China’s Didi Global saw a 27% plunge in its share prices yesterday and its president, Jean Qing Liu is no longer a billionaire. Her net worth now hovers around US$920 million from the 1.6% stake she has of the ride hailing company according to Forbes.
According to news sources such as Nikkei Asia, Didi’s drop comes after the announcement that the Cyberspace Administration of China (CAC) is probing into the company where it is cited to have breached data security. With this new probe, China has ordered Didi to stop accepting new sign ups and its app removed from the app stores.
In a press release on July 4, Didi said it will “strive to rectify any problems, improve its risk prevention awareness and technological capabilities, protect users’ privacy and data security, and continue to provide secure and convenient services to its users.” With over 493 million annual active users and overseeing more than 41 million average daily transactions, Didi is expected to suffer significant losses due to the takedown as most of its users are based in China.

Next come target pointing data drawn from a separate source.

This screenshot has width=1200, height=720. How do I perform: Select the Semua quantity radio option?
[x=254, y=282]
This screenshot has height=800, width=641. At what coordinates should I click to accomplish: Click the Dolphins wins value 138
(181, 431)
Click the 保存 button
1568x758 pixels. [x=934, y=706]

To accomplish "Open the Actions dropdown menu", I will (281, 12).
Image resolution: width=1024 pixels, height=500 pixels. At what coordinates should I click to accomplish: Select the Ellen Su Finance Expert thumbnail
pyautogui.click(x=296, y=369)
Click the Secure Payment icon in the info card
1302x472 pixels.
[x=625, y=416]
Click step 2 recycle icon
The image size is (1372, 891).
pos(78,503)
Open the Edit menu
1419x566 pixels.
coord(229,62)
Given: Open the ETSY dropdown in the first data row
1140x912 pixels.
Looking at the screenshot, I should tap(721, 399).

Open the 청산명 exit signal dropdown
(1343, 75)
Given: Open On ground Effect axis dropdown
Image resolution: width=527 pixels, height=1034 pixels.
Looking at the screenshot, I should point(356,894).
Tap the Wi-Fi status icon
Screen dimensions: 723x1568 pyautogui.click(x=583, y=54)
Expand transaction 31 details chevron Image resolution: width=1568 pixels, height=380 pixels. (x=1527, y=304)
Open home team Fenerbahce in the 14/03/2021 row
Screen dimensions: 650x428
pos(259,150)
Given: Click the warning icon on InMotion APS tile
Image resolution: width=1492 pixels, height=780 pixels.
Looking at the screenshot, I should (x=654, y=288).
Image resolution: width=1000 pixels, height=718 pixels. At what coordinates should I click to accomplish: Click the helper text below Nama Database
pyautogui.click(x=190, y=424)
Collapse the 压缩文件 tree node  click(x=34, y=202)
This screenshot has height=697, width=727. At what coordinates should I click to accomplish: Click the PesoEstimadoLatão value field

“This is the first high-profile use of China’s cybersecurity review mechanism. It also raises questions about the firm’s personal data collection practice,” says Xiaomeng Lu, senior analyst for the Eurasia Group. “But more importantly, the timing of the action right after Didi’s record IPO suggests that Beijing is uncomfortable with large tech companies’ New York listings during a time of escalating tech tension between the two countries.” Crackdowns like this have happened before where the authorities try to limit the growing clout of tech companies and their rich founders. Before Didi was Alibaba Group Holding and its Ant Group.
Slightly more than a week ago, Didi has managed to launch its IPO on the New York Stock Exchange with a whopping sum of US$4.3 billion, which is by far the second-largest debut by a Chinese company in US history. With that, Liu’s net worth was catapulted to an estimated US$1.1 billion.
Didi is not alone under the Chinese’s latest crackdown. Tech companies such as Full Truck Alliance and Kanzhun are also targeted by the CAC for possible violations of laws on collection and using personal data.